SIMFEROPOL, January 13. /TASS/. Crimean Prosecutor Natalya Poklonskaya said Wednesday her white ceremonial general’s jacket had been hand-tailored, but shoulder straps had to be cut by half.

"Both men and women have [clothes] hand-tailored. Each general has his or her shoulder sizes. I was given big shoulder straps, so we cut them by half," Poklonskaya told journalists at a meeting on the occasion of the Russian Press Day.

The Crimean Prosecutor on Tuesday made her first public appearance in a ceremonial white jacket with general’s shoulder straps.

Poklonskaya, along with other officials of the prosecutor’s office, accepted congratulations on the occasion of the Prosecutor’s Office Workers’ Day.

"I wore a white jacket for the first time… It’s a great responsibility. I am proud of wearing it," she told TASS.

Poklonskaya was appointed to the post of Crimea’s prosecutor by the Russian president’s decree of May 2, 2014. In June 2015, she was given the class rank of the State Councilor of Justice, 3rd Class, which is equivalent to the military rank of Major General.

"I am proud of working in the Russian prosecutor’s office. I am proud of having the honor to work with such people. I am proud that I was appointed prosecutor of the Republic of Crimea in 2014. And I will do everything to strengthen our fair name of prosecutor," she said.

Poklonskaya is a native Crimean. She has been working in the prosecutor’s office system since 2012. She became specially popular after her first appearance in front of television cameras as acting prosecutor of the republic in March 2014. Internet videos from her first news conference have several million views.

The Republic of Crimea and Sevastopol, a city with a special status on the Crimean Peninsula, where most residents are Russians, refused to recognize the legitimacy of authorities brought to power amid riots during a coup in Ukraine in February 2014.

Crimea and Sevastopol adopted declarations of independence on March 11, 2014. They held a referendum on March 16, 2014, in which 96.77% of Crimeans and 95.6% of Sevastopol voters chose to secede from Ukraine and join the Russian Federation. Russian President Vladimir Putin signed the reunification deals March 18, 2014.

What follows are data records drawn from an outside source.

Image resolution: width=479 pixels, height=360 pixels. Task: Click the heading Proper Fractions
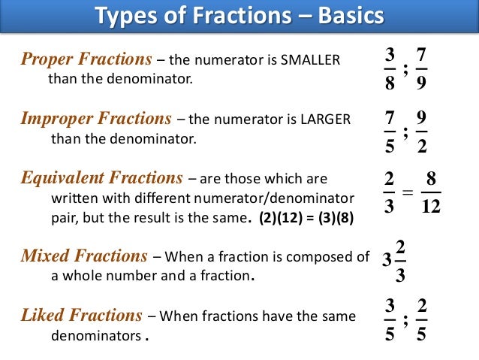click(85, 59)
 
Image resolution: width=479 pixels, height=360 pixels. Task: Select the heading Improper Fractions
click(95, 118)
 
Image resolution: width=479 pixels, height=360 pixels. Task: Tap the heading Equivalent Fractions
click(102, 178)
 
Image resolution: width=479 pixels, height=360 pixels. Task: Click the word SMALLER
click(310, 61)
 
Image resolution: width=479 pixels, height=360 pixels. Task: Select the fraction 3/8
click(388, 69)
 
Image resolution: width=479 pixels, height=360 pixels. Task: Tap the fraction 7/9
click(420, 69)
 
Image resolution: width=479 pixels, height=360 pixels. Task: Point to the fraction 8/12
click(431, 192)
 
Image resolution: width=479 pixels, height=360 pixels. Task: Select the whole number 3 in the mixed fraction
click(386, 260)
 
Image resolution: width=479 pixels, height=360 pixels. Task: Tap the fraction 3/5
click(388, 319)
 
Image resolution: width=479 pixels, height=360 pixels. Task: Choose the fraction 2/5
click(420, 319)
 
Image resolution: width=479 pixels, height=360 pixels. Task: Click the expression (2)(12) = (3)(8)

Despite Moscow’s repeated statements that the Crimean referendum on secession from Ukraine was in line with the international law and the UN Charter and in conformity with the precedent set by Kosovo’s secession from Serbia in 2008, the West and Kiev have refused to recognize the legality of Crimea’s reunification with Russia.

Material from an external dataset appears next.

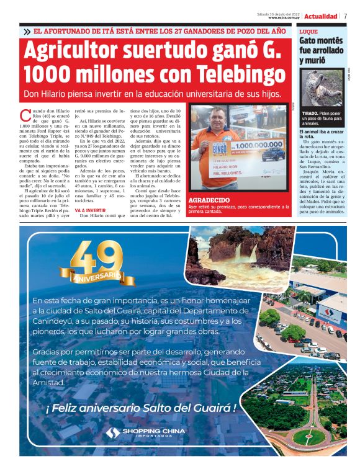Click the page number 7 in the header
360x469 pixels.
click(345, 16)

Work to integrate the Crimean Peninsula into Russia’s economic, financial, credit, legal, state power, military conscription and infrastructure systems has been actively underway since Crimea acceded to the Russian Federation.

According to the Crimean and Ukrainian statistics bodies, as of early 2014, Crimea had a population of 1,959,000 people; Sevastopol has a population of 384,000 people.

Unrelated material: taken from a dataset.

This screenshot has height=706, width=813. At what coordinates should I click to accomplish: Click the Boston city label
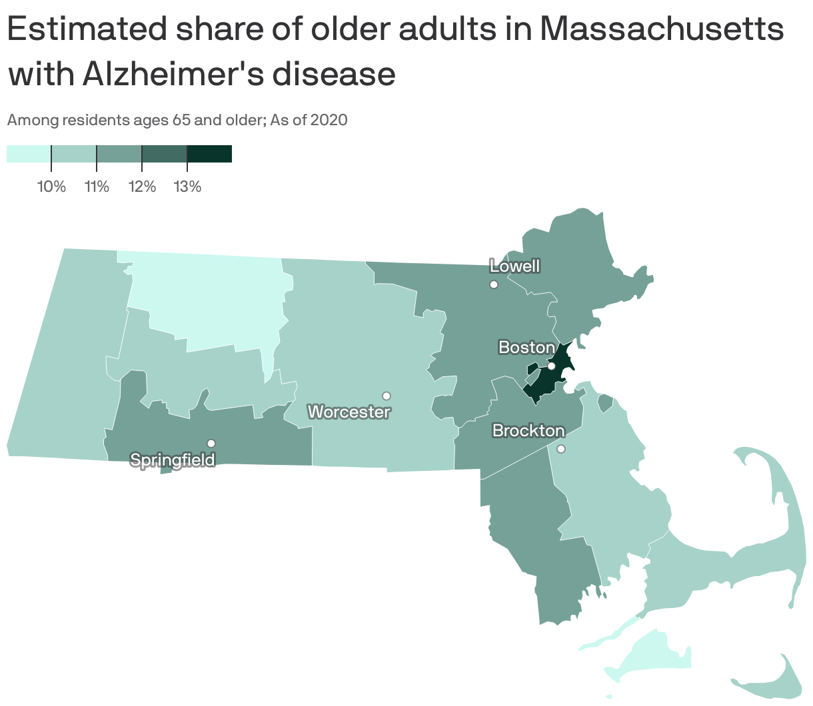pos(526,348)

Crimea had joined the Russian Empire in 1783, when it was conquered by Russian Empress Catherine the Great.

In the Soviet Union, Crimea used to be part of Russia until 1954, when Nikita Khrushchev, the first secretary of the USSR’s Communist Party, transferred it to Ukraine's jurisdiction as a gift.

With the collapse of the Soviet Union in 1991, Crimea became part of newly independent Ukraine and remained in that capacity until March 2014, when it reunified with Russia after some 60 years as part of Ukraine.